THE TASK:
Your response should be the complete set of records, reproduced exactly.

EXTRACTED INFORMATION:
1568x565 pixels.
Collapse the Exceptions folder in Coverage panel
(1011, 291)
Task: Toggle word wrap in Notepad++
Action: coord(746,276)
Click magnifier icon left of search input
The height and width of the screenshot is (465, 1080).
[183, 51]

TASK OUTPUT:
1568x565 pixels.
Collapse the Exceptions folder in Coverage panel
(1011, 291)
Task: Toggle word wrap in Notepad++
Action: coord(746,276)
Click magnifier icon left of search input
The height and width of the screenshot is (465, 1080).
[183, 51]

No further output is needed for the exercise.